La Commissione UE ha precisato che non costituiscono attività economica i corsi offerti da determinati stabilimenti che formano parte del sistema dell’istruzione pubblica e sono finanziati, del tutto o prevalentemente, con fondi pubblici. La natura non economica dell’istruzione pubblica non viene in linea di principio contraddetta dal fatto che talvolta gli alunni o i loro genitori debbano versare tasse scolastiche o di iscrizione, che contribuiscono ai costi di esercizio del sistema scolastico, purché tali contributi finanziari coprano solo una frazione del costo effettivo del servizio e non possano pertanto considerarsi una retribuzione del servizio prestato.

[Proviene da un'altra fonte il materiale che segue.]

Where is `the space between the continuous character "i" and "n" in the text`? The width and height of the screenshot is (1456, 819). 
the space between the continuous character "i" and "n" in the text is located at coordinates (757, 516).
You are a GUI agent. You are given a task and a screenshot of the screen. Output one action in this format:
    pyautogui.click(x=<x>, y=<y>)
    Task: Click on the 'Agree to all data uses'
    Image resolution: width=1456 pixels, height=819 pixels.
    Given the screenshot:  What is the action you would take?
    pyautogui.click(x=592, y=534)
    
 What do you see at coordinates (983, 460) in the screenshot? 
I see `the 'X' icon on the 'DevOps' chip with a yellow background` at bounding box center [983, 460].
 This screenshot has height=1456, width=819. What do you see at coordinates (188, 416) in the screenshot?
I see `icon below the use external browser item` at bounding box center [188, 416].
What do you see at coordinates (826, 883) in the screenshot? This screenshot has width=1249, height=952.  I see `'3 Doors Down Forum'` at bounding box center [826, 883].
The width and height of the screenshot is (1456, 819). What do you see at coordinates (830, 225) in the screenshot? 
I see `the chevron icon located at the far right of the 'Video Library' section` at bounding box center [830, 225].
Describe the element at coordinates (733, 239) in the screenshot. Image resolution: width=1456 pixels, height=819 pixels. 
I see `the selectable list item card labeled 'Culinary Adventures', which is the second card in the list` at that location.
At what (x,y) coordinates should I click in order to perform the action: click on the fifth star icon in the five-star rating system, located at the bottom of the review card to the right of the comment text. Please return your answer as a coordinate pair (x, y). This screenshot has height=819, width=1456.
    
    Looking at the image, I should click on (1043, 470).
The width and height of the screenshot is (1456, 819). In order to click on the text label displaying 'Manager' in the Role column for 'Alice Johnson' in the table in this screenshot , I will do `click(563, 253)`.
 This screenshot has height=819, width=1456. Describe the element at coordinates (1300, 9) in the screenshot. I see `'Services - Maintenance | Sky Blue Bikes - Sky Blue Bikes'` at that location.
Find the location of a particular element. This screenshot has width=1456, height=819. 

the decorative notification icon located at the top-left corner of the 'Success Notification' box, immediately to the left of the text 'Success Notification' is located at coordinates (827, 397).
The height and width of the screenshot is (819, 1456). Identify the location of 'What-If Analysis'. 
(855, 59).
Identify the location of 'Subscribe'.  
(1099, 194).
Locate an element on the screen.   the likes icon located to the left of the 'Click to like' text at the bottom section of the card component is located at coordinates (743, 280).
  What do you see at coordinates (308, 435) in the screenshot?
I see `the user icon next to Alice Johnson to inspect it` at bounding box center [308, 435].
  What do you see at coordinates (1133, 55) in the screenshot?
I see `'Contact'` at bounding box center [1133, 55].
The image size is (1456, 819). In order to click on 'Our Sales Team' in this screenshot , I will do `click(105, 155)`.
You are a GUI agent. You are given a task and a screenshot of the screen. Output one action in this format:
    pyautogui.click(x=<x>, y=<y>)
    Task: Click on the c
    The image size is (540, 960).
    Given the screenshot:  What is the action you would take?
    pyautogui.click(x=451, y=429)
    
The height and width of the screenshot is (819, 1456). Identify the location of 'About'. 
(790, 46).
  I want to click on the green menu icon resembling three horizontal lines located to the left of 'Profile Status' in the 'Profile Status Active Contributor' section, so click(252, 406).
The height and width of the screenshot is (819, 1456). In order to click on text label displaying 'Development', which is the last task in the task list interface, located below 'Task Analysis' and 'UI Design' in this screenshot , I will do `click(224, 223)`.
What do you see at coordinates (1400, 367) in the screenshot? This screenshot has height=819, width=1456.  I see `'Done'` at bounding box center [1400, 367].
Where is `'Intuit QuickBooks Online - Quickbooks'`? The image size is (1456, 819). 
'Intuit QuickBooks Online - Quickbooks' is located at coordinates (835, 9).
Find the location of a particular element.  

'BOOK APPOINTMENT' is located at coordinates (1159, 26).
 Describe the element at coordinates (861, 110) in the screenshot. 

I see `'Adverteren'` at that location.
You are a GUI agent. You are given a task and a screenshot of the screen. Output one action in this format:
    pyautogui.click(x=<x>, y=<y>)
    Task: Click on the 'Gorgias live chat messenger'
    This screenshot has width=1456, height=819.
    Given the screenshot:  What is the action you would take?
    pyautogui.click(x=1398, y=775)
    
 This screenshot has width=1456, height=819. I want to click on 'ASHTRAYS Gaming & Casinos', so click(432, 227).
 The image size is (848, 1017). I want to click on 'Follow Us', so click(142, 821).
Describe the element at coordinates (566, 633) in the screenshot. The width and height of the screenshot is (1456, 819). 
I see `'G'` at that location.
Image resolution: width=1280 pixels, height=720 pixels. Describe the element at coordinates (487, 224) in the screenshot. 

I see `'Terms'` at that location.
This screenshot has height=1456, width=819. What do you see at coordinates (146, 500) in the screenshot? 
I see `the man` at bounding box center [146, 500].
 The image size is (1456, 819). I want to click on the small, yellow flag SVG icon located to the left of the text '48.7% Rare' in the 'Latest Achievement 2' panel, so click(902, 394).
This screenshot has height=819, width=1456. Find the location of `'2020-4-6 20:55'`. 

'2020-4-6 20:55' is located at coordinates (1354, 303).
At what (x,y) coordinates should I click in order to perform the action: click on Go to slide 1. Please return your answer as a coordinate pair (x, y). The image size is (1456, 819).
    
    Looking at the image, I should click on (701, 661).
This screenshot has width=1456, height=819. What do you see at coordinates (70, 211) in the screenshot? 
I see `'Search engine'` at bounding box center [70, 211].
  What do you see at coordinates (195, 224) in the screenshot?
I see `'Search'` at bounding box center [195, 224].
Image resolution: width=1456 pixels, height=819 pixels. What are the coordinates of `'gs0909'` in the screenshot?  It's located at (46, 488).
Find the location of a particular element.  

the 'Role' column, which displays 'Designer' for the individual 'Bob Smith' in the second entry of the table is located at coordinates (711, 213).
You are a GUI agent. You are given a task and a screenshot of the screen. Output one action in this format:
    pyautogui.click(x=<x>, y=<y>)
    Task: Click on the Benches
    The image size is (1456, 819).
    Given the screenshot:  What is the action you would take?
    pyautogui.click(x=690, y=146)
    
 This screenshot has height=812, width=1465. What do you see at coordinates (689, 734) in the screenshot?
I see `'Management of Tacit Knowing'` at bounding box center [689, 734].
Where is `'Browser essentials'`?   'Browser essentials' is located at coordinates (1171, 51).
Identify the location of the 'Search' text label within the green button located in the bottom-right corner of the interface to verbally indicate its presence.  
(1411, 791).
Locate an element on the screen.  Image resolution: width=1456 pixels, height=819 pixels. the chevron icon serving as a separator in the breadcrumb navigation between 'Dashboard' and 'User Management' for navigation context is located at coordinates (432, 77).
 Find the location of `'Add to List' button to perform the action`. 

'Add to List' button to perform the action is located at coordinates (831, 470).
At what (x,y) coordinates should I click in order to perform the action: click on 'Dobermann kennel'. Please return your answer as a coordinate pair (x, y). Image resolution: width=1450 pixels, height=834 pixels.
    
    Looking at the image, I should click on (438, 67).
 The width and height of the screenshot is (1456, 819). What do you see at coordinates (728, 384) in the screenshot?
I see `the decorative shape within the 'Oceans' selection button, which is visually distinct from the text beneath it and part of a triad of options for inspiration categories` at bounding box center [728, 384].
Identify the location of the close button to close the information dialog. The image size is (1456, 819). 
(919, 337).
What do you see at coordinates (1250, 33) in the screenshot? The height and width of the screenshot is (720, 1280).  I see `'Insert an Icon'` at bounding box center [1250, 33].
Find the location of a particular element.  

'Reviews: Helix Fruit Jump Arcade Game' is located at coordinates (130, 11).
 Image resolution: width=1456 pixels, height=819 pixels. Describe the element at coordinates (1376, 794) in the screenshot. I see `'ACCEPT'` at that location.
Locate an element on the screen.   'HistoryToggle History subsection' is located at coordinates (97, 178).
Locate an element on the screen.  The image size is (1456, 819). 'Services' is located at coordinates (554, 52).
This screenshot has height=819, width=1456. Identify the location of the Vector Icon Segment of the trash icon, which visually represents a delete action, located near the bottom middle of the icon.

Tali principi riguardano la formazione professionale, la scuola elementare e gli asili nido privati e pubblici, l’attività d’insegnamento esercitata in via accessoria nelle università, nonché l’offerta di istruzione universitaria. Perciò, le rette di importo simbolico non possano essere considerate una remunerazione del servizio fornito.

La normativa nazionale

I requisiti dettati dalla UE sono stati recepiti dall’art. 4, c. 3, del D.M. n. 200/2012 (Regolamento I.M.U. per enti non commerciali): “Lo svolgimento di attività didattiche si ritiene effettuato con modalità non commerciali se: a) l’attività è paritaria rispetto a quella statale e la scuola adotta un regolamento che garantisce la non discriminazione in fase di accettazione degli alunni; b) sono comunque osservati gli obblighi di accoglienza di alunni portatori di handicap, di applicazione della contrattazione collettiva al personale docente e non docente, di adeguatezza delle strutture agli standard previsti, di pubblicità del bilancio; c) l’attività è svolta a titolo gratuito, ovvero dietro versamento di corrispettivi di importo simbolico e tali da coprire solamente una frazione del costo effettivo del servizio, tenuto anche conto dell’assenza di relazione con lo stesso”.

Le istruzioni per la compilazione del modello di dichiarazione I.M.U. per gli enti non commerciali

Hanno chiarito che l’attività didattica è svolta con modalità non commerciali e, quindi, non è assoggettabile a imposizione allorquando il corrispettivo medio percepito dalla scuola paritaria, equivalente alla media degli importi annui che vengono corrisposti alla scuola dalle famiglie, è inferiore o uguale al costo medio per studente, secondo la tabella ministeriale per l’anno di riferimento.

L’accoglimento del ricorso

Nella specie, la Commissione Tributaria Regionale non si è attenuta ai principi enunciati nel valutare la sussistenza dei requisiti per il riconoscimento del beneficio tributario I.M.U., avendo ravvisato in modo incompleto la ricorrenza sia del requisito soggettivo (con la sola menzione della qualità di ente ecclesiastico) che del requisito oggettivo (con la negazione della “commercialità” dell’attività didattica) senza specificazione. Pertanto, annullando la sentenza con rinvio, il giudice di merito dovrà valutare l’osservanza dei criteri del D.M. n. 200/2012 per stabilire se le attività didattiche siano svolte con modalità “non commerciali”.